*** Opening INFORMATION ***
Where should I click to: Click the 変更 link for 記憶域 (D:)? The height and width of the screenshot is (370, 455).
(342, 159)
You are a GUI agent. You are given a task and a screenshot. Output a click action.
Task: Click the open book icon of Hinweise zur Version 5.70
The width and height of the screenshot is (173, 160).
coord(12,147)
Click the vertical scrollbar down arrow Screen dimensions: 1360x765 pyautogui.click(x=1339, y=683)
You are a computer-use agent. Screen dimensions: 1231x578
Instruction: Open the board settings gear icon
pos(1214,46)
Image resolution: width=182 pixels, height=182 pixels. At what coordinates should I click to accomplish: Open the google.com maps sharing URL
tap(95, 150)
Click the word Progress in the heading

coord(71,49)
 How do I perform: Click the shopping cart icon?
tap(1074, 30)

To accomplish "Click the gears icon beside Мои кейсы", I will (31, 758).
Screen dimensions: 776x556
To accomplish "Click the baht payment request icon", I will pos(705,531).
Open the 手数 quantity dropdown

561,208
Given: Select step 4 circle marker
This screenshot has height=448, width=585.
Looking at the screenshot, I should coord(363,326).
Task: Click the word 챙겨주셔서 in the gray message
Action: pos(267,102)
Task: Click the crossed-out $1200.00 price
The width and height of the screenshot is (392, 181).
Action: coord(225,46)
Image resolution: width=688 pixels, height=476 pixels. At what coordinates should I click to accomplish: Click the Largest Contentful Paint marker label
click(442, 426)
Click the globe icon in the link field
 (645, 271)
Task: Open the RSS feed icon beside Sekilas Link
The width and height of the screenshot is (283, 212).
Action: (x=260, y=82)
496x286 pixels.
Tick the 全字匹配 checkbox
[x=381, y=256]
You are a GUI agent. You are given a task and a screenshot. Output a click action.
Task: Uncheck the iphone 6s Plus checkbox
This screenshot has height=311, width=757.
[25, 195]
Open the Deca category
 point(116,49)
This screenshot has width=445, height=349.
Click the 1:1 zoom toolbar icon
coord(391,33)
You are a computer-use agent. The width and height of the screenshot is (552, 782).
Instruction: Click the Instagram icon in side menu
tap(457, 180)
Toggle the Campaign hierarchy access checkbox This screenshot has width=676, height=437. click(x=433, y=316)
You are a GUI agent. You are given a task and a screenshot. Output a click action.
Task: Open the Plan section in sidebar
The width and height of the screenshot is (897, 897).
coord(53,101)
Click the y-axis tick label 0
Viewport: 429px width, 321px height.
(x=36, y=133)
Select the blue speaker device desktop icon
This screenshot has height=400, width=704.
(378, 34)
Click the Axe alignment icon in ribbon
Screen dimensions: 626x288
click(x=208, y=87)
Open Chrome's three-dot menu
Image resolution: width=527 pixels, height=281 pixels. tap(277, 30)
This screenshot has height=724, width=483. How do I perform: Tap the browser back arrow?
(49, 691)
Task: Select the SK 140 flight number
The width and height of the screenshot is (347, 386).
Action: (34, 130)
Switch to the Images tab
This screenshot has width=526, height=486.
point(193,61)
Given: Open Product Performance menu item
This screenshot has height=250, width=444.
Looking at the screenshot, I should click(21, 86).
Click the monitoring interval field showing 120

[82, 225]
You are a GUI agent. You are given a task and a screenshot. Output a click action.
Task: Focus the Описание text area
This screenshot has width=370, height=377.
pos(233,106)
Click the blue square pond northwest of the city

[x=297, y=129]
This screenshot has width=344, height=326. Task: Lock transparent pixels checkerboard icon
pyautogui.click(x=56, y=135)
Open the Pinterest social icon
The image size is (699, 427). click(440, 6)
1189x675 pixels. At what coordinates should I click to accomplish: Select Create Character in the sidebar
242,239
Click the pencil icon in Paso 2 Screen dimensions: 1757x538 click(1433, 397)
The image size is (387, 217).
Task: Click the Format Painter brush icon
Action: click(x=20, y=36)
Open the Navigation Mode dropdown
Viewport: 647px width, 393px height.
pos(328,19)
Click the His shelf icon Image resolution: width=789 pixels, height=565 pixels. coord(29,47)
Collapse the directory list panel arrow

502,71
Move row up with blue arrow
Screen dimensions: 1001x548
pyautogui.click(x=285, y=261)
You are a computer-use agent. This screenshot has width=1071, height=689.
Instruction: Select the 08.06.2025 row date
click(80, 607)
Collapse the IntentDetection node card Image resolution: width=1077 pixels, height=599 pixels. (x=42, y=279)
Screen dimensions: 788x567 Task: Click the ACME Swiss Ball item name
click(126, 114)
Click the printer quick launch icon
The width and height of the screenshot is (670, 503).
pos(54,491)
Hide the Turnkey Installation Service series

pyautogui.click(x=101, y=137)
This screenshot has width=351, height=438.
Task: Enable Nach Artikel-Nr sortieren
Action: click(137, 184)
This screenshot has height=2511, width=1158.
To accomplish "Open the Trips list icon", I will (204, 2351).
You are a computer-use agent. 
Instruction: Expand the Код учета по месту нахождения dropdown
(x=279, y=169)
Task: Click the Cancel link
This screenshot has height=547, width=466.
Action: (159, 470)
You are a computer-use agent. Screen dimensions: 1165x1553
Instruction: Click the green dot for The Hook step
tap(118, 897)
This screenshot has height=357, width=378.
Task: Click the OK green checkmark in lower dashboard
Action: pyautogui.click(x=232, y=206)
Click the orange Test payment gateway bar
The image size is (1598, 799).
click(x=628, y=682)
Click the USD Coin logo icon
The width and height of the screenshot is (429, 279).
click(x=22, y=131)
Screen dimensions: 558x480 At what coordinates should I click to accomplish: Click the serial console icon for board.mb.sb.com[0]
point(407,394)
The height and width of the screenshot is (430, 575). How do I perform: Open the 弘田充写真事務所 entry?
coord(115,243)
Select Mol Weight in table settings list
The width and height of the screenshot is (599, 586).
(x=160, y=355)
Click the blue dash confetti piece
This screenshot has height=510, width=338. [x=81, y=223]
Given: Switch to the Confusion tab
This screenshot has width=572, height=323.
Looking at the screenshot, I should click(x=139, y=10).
*** Closing INFORMATION ***
* EXERCISE DESCRIPTION
Above are the records; copy every line in them that holds the word "computer".

* SOLVED PROBLEM
You are a computer-use agent. Screen dimensions: 1231x578
You are a computer-use agent. The width and height of the screenshot is (552, 782).
You are a computer-use agent. This screenshot has width=1071, height=689.
You are a computer-use agent. 
You are a computer-use agent. Screen dimensions: 1165x1553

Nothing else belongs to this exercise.